I'm researching my components to build a new PC. The PC will be used for Photoshop & Photoshop Elements 5, Photodex ProShow Gold 3.0, & in the near future some video editing. My current 950Mhz AMD w/ 512M RAM is way to slow with Proshow.
My wife & I have a small start-up business at home where we make DVD Slideshows of peoples' old pictures. You know, scan them in, add transitions, music & motion... and then burn onto a DVD. This is what we use Photodex ProShow Gold for.

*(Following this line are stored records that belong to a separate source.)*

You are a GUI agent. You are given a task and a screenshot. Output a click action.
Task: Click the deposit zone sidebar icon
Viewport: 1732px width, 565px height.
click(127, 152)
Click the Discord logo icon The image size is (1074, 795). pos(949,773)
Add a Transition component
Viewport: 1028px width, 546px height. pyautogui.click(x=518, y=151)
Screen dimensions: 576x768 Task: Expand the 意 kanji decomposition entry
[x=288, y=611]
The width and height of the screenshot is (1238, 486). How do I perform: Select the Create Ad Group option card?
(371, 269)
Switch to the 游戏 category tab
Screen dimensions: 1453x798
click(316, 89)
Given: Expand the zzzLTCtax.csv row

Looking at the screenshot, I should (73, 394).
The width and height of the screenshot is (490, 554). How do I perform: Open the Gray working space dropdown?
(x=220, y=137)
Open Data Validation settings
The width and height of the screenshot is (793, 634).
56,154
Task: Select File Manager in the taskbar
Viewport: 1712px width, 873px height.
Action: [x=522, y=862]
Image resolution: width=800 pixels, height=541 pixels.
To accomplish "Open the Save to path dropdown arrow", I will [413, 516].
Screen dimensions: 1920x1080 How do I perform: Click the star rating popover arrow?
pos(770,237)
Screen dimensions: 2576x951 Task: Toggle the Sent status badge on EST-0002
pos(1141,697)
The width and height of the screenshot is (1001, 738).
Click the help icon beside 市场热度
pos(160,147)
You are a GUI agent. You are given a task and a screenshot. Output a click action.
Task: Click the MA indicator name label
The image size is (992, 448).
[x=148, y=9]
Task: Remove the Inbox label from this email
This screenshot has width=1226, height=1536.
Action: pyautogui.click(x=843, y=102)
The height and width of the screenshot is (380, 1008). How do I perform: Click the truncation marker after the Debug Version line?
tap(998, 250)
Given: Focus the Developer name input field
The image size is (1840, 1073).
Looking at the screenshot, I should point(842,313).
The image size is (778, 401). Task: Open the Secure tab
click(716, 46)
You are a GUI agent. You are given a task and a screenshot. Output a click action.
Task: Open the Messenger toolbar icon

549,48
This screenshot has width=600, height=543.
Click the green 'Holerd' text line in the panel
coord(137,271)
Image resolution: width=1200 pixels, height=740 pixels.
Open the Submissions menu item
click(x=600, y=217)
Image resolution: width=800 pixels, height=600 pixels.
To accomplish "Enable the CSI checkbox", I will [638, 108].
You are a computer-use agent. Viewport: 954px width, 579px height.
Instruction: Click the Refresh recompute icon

The system specs that ProShow http://www.photodex.com/products/proshowgold/ calls out are:
Windows XP, 2000, 98/ME
800x600 display
1GHz+ processor
512MB system memory
Accelerated 3D graphics - 64MB ram
DirectX 9.0 or better
DVD+R/RW/-R/RW writer
70 MB hard drive space

I did call Photodex directly & ask them if their software does use the Video Card, versus just the CPU... I also asked them if it benefited from a Video Card with OpenGL? They told me that yes, the better your video card, the better the software will perform... and yes, the software can work with OpenGL.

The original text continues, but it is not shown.